FIGURE 59-33 B: Radiograph taken immediately after complex intra-articular reconstruction and osteosynthesis.

FIGURE 59-33 C: Follow-up at 12 months. A functional range of flexion and extension is restored, with a normal carrying angle and fair stability, despite expected degenerative changes.

Total Elbow Arthroplasty (TEA) as a Salvage Procedure

For elderly patients with complex, un-reconstructible distal humeral nonunions, Total Elbow Arthroplasty (linked semi-constrained prosthesis) serves as an excellent salvage option.

⚠️ Surgical Warning: TEA Indications and Limitations

TEA yields the best outcomes when strictly reserved for patients older than 65 years who have pre-existing arthritic changes, severely compromised bone stock precluding internal fixation, and low functional demands on the upper extremity. Active infection is an absolute contraindication.
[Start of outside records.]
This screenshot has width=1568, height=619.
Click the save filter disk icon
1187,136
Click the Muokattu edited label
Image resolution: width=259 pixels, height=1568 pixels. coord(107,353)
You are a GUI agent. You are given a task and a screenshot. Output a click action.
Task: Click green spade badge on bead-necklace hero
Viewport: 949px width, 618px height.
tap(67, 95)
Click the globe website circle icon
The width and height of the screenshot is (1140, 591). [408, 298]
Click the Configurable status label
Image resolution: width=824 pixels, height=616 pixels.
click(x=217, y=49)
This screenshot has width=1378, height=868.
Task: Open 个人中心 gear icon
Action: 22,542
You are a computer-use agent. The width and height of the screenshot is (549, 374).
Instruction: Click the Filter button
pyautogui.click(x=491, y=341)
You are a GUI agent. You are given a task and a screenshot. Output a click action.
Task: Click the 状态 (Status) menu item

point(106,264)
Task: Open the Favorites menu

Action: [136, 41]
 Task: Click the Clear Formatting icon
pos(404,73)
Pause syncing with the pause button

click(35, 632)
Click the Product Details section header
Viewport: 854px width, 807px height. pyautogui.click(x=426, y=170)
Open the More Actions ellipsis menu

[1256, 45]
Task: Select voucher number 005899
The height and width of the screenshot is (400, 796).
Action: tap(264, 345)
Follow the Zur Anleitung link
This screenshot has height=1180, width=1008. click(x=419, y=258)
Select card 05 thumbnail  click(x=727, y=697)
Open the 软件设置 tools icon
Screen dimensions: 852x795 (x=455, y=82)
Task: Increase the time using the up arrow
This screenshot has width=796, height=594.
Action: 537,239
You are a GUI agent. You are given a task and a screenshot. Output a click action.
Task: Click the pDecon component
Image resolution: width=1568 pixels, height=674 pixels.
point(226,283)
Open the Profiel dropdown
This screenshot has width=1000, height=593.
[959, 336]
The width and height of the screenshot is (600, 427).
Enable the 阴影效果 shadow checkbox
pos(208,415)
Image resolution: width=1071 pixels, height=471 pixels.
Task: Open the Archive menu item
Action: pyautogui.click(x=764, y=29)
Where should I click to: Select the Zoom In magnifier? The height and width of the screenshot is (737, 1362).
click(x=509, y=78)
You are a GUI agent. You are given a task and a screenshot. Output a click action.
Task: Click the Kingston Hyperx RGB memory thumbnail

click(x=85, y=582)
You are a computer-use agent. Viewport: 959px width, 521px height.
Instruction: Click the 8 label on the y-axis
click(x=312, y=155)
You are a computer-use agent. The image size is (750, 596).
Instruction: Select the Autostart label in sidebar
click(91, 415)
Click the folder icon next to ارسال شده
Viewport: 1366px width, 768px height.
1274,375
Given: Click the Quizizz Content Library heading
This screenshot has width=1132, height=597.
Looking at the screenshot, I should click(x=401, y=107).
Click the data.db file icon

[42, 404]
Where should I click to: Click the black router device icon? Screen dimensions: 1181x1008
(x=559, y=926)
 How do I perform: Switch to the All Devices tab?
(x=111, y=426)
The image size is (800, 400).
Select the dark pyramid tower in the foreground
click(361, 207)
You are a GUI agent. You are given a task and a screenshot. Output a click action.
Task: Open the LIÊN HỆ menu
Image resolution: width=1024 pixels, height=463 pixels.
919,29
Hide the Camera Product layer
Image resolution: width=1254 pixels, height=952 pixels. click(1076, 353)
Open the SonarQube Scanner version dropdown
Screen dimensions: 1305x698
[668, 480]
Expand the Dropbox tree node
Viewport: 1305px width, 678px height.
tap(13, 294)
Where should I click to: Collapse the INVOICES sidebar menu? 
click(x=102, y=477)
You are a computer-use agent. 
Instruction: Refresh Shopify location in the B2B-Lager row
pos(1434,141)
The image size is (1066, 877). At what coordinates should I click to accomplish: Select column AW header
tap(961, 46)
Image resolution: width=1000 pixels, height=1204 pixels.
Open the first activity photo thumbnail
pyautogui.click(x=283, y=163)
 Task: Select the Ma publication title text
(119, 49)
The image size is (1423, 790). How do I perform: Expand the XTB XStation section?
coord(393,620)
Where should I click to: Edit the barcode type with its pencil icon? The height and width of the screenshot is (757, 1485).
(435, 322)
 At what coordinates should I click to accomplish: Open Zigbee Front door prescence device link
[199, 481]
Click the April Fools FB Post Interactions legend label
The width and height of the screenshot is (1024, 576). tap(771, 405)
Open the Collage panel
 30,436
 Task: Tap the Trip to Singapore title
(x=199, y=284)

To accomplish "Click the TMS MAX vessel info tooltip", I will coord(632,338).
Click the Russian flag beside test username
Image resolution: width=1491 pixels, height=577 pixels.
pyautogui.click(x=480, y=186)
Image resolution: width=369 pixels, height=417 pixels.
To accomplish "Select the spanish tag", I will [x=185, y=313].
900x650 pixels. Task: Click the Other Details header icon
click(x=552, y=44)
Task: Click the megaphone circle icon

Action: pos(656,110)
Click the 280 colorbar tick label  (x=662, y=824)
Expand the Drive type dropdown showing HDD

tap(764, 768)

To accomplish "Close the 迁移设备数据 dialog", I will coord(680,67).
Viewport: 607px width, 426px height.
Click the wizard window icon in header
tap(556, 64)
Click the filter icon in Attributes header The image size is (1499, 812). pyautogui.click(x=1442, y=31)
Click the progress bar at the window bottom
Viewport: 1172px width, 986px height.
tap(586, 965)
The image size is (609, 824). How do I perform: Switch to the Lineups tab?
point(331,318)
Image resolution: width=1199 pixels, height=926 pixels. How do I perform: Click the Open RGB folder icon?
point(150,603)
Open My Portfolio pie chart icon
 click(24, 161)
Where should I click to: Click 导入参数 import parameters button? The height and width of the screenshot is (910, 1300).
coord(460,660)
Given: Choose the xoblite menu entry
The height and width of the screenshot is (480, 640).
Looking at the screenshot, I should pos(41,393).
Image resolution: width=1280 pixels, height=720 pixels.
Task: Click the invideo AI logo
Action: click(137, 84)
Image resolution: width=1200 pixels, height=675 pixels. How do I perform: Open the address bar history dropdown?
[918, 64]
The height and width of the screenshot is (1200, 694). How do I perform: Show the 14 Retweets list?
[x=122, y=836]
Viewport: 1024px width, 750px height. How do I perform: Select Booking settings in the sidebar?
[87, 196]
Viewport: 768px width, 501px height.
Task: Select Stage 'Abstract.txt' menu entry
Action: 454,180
Postoperative Restrictions: Patients must strictly adhere to lifetime lifting restrictions to prevent aseptic loosening or catastrophic implant failure. This includes the avoidance of repetitive lifting of 2 lbs (0.9 kg) or more, and a strict one-time lifting limit of 10 lbs (4.5 kg).

Conclusion

The surgical management of humeral nonunions and the execution of prosthetic reconstruction require a highly individualized approach. Whether employing a Knowles pin for articular extraction during arthroplasty, utilizing dual-plate constructs with rhBMP-7 for diaphyseal nonunions, or executing a massive fibular strut graft for segmental defects, the surgeon must balance mechanical stability with biological optimization. Strict adherence to these evidence-based principles ensures the highest probability of restoring anatomy, alleviating pain, and maximizing upper extremity function.